If you're scraping marketplaces, monitoring competitor prices, or collecting data from websites, you know the problem: sites block IP addresses, require captcha, or return empty pages. Ban rate (percentage of blocked requests) can reach 70-90%, making scraping impossible. In this article, we'll examine specific methods that will help reduce ban rate to 5-10% and collect data consistently.
We'll cover both technical solutions (proxy rotation, HTTP headers, fingerprinting) and behavioral patterns (delays, imitating user actions). All methods have been tested in practice when scraping Wildberries, Ozon, Avito, and international platforms.
Why websites block scrapers: main triggers
Before examining protection methods, it's important to understand how sites identify automated traffic. Modern anti-bot systems (Cloudflare, Akamai, DataDome, Imperva) analyze dozens of parameters for each request. Here are the main blocking triggers:
Network-level triggers:
- Too many requests from a single IP address (e.g., 100+ requests per minute)
- IP from known data center ranges (AWS, Google Cloud, Hetzner)

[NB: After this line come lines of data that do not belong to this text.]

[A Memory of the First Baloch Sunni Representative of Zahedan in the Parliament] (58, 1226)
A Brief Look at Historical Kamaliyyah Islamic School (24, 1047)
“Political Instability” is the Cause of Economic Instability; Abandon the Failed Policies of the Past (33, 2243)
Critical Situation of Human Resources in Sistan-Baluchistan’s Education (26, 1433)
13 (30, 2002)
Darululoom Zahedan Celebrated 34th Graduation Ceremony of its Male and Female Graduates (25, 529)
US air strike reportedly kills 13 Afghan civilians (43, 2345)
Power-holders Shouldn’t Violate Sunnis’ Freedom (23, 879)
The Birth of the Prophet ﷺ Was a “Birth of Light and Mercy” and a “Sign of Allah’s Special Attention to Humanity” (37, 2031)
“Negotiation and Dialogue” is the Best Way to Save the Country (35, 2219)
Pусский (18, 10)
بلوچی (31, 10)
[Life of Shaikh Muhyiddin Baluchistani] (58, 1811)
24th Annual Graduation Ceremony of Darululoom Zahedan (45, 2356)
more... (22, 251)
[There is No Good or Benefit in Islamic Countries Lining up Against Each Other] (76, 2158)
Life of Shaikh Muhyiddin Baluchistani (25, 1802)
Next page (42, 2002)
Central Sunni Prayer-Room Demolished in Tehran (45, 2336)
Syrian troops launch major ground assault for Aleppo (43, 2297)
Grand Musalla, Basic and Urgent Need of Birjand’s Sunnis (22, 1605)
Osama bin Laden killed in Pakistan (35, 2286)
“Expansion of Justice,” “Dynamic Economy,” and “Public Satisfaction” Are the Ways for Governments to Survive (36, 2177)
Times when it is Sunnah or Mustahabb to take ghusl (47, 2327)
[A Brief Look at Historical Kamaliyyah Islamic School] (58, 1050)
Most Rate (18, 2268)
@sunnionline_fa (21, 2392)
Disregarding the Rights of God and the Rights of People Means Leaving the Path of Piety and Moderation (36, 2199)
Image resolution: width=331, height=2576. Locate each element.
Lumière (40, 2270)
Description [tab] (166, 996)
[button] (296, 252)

- Geographic mismatch: IP from Russia requesting English version of site
- Absence of reverse DNS record for IP address
HTTP-level triggers:
- Missing or incorrect HTTP headers (User-Agent, Accept-Language, Referer)
- Header order differs from browser standard
- TLS/SSL version doesn't match declared browser
- Missing cookies or incorrect usage
Browser-level triggers (JavaScript):
- Absence of JavaScript execution (if using simple HTTP client)
- Browser fingerprinting: Canvas, WebGL, AudioContext, installed fonts
- Absence of mouse movement, scrolling, clicks
- Browser window size (headless browsers often have non-standard sizes)
- Presence of automation: navigator.webdriver, window.chrome properties
Behavioral triggers:
- Too fast navigation between pages (less than 1 second)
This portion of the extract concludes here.